> WORK TO COMPLETE: In the listing that follows, how many lines contain "icon"? Give the number only.

+++ MATERIAL PROVIDED

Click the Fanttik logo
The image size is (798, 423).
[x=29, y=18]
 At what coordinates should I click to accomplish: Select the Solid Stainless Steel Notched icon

++++++
+++ MATERIAL PROVIDED

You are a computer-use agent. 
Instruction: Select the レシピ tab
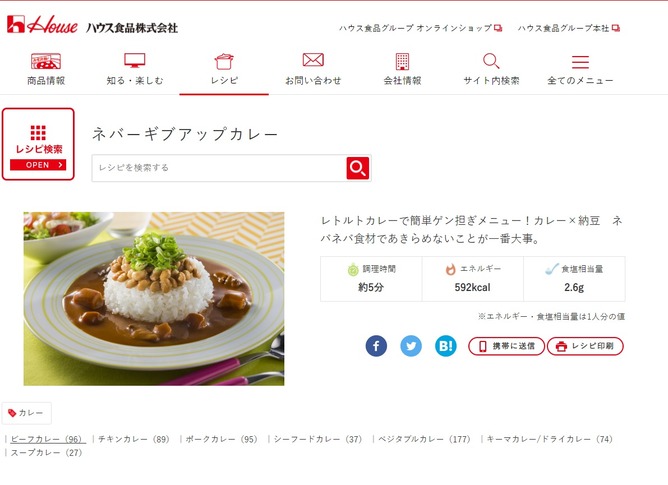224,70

++++++
+++ MATERIAL PROVIDED

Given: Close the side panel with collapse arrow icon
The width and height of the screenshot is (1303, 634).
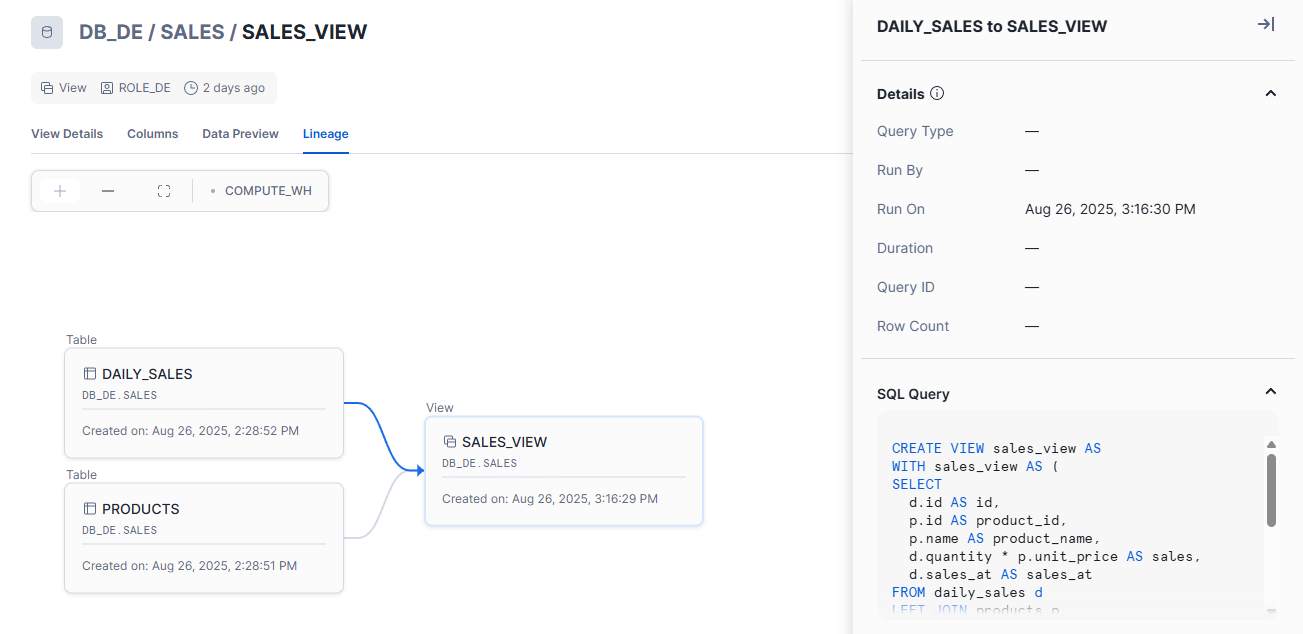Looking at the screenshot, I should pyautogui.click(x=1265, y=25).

++++++

> TASK RESPONSE: 2